Für andere Verteilungsprobleme aber zeigte sich ihre Kuchenformel, leicht abgewandelt, praktikabel. Seit Juni 1999 ist der Brams-Taylor-Scheidungs-Algorithmus offiziell patentiert – bisher das einzige Patent für Konfliktlösungen. Die genaue Gebrauchsanweisung ist auch in einem neuen Buch von Brams und Taylor nachzulesen („The win-win solution: Guaranteeing Fair Shares to Everybody“, W.W. Norton & Company, New York 1999) „Wir wollen aus der Formel kein Geheimnis machen“, sagt Brams. „Jeder kann unser Buch kaufen und es auf seine eigenen Dispute anwenden.“

Frühere Verfahren zur Konfliktlösungen waren selten so befriedigend: „Ich teile, Du wählst“ ist zwar einfach, sogar in der Bibel beschrieben (Abraham teilte das Land in Kanaan und Jordansland, Gefolgsmann Lot durfte sich ein Stück aussuchen) aber selten gerecht. „Der Teiler kann manipulieren“, kritisiert Brams, „und das ist besonders bei Scheidungen sehr ungünstig.“ Bei der zweiten bisher gängigen Methode – „erst wähle ich, dann Du“ – ist der Nachteil offensichtlich: Der Zweitwähler hat das Nachsehen.
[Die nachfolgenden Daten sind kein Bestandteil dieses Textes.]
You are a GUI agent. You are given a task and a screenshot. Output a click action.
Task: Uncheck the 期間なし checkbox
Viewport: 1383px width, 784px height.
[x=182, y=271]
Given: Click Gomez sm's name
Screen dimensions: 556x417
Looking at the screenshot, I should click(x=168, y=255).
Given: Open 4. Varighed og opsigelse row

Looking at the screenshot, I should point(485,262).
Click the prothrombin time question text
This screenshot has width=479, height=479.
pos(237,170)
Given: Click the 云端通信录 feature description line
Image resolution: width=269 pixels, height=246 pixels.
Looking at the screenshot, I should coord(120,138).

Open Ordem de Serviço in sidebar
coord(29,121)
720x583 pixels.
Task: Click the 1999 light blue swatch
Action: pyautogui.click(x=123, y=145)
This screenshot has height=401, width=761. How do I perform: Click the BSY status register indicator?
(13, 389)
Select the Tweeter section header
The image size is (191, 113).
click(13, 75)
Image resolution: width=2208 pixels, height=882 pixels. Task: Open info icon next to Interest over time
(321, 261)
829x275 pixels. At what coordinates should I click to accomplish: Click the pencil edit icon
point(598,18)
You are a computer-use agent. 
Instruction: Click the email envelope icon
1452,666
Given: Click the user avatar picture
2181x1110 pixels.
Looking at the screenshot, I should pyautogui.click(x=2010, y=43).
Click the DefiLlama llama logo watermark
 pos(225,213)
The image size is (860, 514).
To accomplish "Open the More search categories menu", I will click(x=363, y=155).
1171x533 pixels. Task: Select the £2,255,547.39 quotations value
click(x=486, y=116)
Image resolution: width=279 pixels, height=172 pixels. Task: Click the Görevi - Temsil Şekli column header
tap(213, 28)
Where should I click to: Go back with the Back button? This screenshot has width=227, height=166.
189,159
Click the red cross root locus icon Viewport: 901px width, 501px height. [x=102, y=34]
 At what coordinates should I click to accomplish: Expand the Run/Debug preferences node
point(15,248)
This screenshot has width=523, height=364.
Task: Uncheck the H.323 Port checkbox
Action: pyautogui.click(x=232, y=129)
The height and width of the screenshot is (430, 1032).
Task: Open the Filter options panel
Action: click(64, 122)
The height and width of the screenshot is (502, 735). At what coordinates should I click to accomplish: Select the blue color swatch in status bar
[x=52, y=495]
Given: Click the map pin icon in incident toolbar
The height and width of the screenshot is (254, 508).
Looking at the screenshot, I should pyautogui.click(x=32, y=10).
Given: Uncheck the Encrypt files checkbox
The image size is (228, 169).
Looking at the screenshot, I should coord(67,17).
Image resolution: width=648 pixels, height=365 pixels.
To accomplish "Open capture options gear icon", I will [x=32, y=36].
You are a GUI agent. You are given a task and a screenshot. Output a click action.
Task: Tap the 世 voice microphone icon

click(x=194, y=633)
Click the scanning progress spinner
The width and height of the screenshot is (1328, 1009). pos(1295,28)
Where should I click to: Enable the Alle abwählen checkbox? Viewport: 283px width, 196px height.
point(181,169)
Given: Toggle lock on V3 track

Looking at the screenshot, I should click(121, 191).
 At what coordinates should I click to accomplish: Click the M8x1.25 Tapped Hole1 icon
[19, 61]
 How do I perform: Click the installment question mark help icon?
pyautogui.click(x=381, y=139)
Dennoch ist auch die Brams-Taylor-Formel nicht perfekt. Sie garantiert nur, daß aufrichtige Partner mindestens 50 Prozent der Streitmasse erhalten, die sie für wichtig halten. Beide Parteien können am Ende mit zwei im Wert völlig unterschiedlichen Paketen aus der Diskussion herauskommen. Wenn der Gatte zum Beispiel gesteigerten Wert auf den Hund legt oder auf die Liebesbriefe der Großmutter, zu Ungunsten von Münzensammlung oder Mercedes.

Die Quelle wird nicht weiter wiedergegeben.